The Democratic senator provided a packed audience in the Lesar Law Building auditorium with a brief update on his doings in Washington, D.C., noting it was a relief to come to Illinois for town hall meetings for inoculation from what he called "Beltway fever."
"I have had a wonderful time, and it's just a great honor to represent you in Washington, D.C.," Obama told the crowd.
He said he's spent 16 months in office, has moved a few bills and moved up the ranks of Senate seats from 99 to 98.
"If I keep up the pace by the time I'm 120 I should be running the show," the junior senator joked.
Obama became more serious when he addressed ongoing U.S. efforts in Iraq, a campaign he said he still contends should never have been made in pursuit of the war on terror. He said between the billions of dollars spent on the military in Iraq and the heavy dependency the U.S. maintains on foreign oil, much of which comes from countries that support terrorist activity, Americans are "essentially funding both sides in the war on terror."
After the meeting Obama addressed further concerns over President Bush's intentions in Iran. The senator said there is no doubt the Iranian president is a dangerous man, who is likely developing nuclear capabilities for both civilian and military use. However, he added, the U.S. spent a great deal of political capital in Iraq and now needs a diplomatic solution to deal with Iran.

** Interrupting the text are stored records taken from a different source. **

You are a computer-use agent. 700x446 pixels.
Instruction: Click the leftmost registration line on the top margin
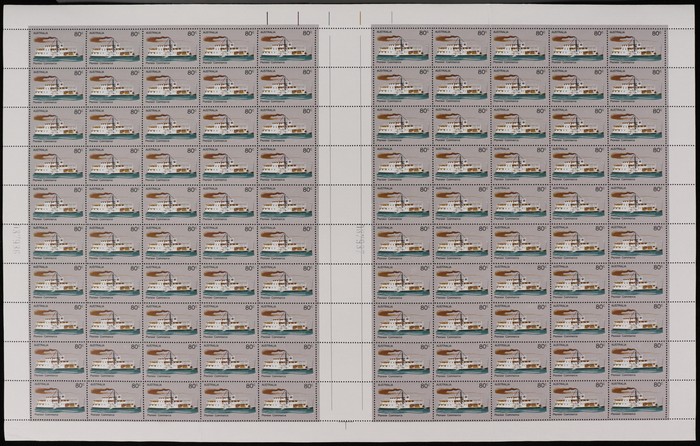pyautogui.click(x=269, y=16)
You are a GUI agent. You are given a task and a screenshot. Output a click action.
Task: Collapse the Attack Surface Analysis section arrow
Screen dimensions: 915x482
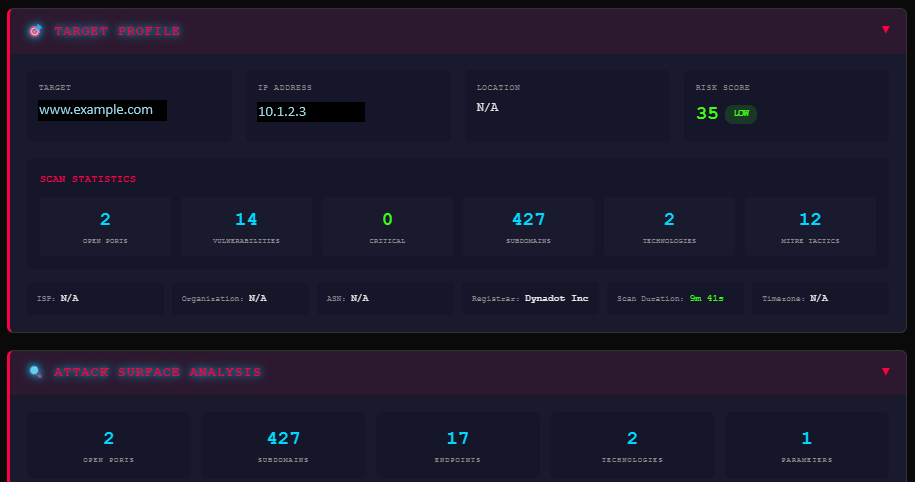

Obama said he isn't worried just yet about some reports that claim the Bush administration is planning military strikes in Iran.

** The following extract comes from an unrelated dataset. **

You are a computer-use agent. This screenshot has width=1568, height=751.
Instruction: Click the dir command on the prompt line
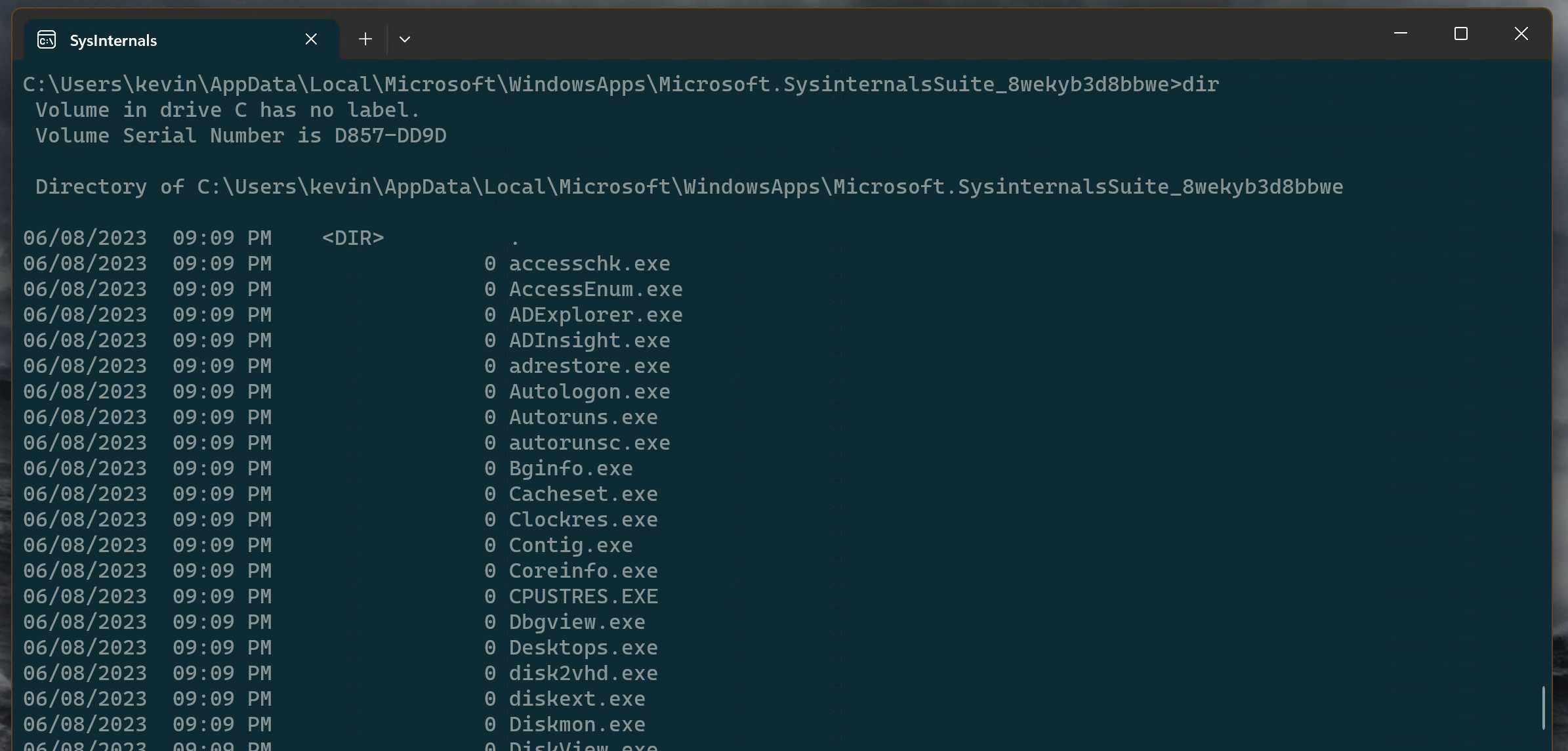(x=1201, y=83)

"As I've said before, I don't think you take any options off the table," Obama said. He added the president has said any talk of an impending military campaign in Iran is purely speculative. The senator said he is apt to believe the U.S. will try diplomacy before force, since ending Iran's nuclear aspirations would take an extended bombing cycle with heavy civilian casualties.
Obama also addressed the increased calls for defense secretary Donald Rumsfeld to resign. He said it is unprecedented that so many high-level generals have lost confidence in the secretary, and he said Bush should listen.
"Apparently the president still has confidence in him," Obama said.